Он опустился в кресло, зная, что снова встать на ноги без посторонней помощи будет трудно. И когда это он, Д. Дж. Зиглер, успел дожить до таких преклонных лет? Еще вчера он был удивительно некрасивым мальчишкой с огромным носом и соразмерными планами на жизнь, которая разворачивалась перед ним во всей своей бескрайности, как поле колосящейся ржи. Ему часто снились ржаные поля, когда он был маленьким – золотистое колышущееся море, которое он рассекает. Уже потом кто-то сказал ему, что для индейцев рожь всегда была символом процветания. Дескать, он еще в детстве предчувствовал свой успех. Вот уж бредни. Он всегда смотрел на такие вещи со свойственным ему скептицизмом, к тому же, к индейцам он имел такое же отношение, как, скажем, ко Льву Толстому. Что, как не рожь, может увидеть во сне сын бакалейщика?

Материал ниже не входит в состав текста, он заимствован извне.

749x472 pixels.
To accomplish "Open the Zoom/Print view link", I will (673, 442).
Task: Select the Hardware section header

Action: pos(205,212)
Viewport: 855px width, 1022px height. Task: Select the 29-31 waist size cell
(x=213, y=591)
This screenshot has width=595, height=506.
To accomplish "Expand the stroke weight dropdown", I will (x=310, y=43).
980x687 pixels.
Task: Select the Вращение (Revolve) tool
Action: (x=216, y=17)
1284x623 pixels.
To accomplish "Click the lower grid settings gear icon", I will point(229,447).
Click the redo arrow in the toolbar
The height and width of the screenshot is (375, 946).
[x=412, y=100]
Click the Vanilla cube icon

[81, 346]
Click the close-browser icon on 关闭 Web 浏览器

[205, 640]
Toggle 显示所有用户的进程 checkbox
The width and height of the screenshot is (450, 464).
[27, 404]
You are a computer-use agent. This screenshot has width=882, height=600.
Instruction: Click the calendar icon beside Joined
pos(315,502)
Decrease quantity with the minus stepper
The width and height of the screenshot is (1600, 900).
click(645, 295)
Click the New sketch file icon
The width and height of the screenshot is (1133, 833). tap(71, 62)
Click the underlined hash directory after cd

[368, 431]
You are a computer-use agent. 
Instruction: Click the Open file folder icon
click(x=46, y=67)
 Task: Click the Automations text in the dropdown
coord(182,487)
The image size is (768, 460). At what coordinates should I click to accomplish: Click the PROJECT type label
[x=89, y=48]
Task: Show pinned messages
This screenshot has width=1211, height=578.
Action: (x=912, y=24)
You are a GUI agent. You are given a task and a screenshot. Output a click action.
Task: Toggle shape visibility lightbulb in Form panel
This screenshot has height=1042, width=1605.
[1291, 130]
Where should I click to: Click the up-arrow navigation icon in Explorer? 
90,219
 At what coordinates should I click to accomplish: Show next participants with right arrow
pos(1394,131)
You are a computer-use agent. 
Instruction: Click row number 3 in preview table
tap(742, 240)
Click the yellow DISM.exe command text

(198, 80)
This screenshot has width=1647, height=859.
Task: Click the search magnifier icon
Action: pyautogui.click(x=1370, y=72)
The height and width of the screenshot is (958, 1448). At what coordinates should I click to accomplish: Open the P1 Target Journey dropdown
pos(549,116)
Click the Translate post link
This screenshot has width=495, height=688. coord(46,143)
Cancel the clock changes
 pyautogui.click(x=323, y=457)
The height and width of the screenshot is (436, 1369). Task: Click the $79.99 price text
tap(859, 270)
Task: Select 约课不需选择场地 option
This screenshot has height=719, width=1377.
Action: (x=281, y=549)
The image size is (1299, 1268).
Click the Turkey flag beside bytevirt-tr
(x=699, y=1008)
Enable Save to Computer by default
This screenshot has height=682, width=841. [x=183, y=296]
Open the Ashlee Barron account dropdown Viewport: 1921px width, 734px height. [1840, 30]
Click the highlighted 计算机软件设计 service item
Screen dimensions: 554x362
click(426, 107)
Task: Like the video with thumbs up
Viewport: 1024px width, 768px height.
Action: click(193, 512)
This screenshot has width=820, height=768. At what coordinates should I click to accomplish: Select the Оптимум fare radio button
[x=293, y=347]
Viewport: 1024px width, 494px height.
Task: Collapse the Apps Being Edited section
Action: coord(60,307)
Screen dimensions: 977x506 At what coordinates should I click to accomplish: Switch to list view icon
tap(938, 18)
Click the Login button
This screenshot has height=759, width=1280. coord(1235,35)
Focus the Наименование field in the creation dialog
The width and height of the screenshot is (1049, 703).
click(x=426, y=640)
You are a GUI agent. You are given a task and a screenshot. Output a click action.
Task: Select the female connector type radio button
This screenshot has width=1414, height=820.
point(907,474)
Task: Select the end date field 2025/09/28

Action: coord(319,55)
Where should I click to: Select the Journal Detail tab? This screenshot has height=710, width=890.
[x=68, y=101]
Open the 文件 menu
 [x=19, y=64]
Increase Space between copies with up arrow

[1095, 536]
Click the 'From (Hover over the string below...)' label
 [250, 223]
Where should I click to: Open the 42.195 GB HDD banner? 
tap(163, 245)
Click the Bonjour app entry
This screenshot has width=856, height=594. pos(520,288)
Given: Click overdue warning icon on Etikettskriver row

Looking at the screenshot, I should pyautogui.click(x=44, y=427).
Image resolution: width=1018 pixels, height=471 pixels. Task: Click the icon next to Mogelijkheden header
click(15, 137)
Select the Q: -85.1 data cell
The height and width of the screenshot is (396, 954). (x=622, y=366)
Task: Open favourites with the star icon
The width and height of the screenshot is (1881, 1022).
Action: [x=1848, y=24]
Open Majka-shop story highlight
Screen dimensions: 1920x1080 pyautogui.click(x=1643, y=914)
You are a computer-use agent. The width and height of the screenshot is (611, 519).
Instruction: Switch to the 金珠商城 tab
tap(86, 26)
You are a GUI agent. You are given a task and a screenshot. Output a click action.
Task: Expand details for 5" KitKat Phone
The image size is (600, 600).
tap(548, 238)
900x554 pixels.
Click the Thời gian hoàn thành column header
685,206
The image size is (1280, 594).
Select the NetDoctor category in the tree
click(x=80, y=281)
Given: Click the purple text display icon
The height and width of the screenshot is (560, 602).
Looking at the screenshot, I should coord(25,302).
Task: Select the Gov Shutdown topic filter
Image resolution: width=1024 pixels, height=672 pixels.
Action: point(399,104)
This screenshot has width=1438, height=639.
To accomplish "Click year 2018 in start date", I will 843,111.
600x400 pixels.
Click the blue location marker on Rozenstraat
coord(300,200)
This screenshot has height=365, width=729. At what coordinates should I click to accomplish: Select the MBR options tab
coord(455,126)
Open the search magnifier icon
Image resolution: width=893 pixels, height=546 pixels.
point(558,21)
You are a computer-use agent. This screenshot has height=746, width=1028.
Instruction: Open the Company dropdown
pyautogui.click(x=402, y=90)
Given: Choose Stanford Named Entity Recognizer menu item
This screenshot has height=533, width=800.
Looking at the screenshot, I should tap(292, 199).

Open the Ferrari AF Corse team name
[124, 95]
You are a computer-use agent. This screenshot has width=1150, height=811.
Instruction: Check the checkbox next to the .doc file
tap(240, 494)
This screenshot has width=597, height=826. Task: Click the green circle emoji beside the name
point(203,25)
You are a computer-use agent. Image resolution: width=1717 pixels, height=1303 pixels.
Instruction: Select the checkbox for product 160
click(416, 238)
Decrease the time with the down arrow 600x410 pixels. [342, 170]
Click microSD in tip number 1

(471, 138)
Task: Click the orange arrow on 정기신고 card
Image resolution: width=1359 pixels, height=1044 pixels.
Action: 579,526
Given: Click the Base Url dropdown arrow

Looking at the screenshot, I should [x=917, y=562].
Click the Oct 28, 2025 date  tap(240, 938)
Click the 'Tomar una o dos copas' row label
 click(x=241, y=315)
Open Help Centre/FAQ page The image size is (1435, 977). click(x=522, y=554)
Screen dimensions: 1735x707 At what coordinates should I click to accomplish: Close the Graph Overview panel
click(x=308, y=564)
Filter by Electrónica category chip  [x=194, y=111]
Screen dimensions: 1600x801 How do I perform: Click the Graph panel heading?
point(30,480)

И все же, через пару лет он уже видел другие сны. Сапоги на три размера больше нужного, тонущие в вязкой грязи, разорванные рты, гноящиеся раны, молодые люди с выступающими ребрами и пустующими рукавами, девушки с навсегда стертыми с лиц улыбками и будто присыпанными мелом волосами. Красные капли на свежей траве. Крик, крик, крик. Экспрессионизм как направление в жизни. Фантазия Отто Дикса, вышедшая за раму. Нет, в кино такого не покажут. Он это видел своими глазами, по-дурацки длинный солдат, едва научившийся ходить строем, таращащийся на это inferno как будто через экран. Вот почему он тогда не сошел с ума – он старался не дать себе самому понять, что это происходит на самом деле, что этому не видно конца.

Тогда он и начал писать. В госпитале, разрабатывая левую руку – правая-то была на перевязи – он долго мучал огрызок карандаша, по-дурацки описывая невиданные вещи, происходящие с невиданными людьми в невиданном мире. Хэмингуеевская точность, дым сигар, разведчицы, похожие на Ингрид Бергман, предательство, блеск лезвия в желтой полутьме бара и страсть на фоне марокканских пейзажей. Он был двадцатилетним дураком, а сигары и разведчицы помогали не думать о ноющих костях, пустом желудке и тошноте от бесконечного созерцания чужих вывернутых кишок. А потом война закончилась, а глазастый рядовой Д. Дж. Зиглер остался, и какая-то маленькая часть войны осталась с ним. Она напоминала о себе глубокой ночью, когда не спалось, или когда в вагоне метро слышался стук квадратных каблуков и резкая немецкая речь. Кроме этой части, с ним остались по-телеграфному короткие предложения. Разведчицы и Марокко изжили себя, а предложения остались. Потом они помогли редактору «Цайтгейст» отличить его рукопись от кучи других и заполнили книжные магазины и лавки тонкими брошурками с его фамилией на обложке, а еще позже, благодаря им же, его имя в газетах ставили рядом со Стейнбеком и Сэлинджером, а вихрастые парни и девушки в битниковских очках толпились у подъезда его дома на Бонд-стрит с потрепанными копиями «Утеса» и «Семи».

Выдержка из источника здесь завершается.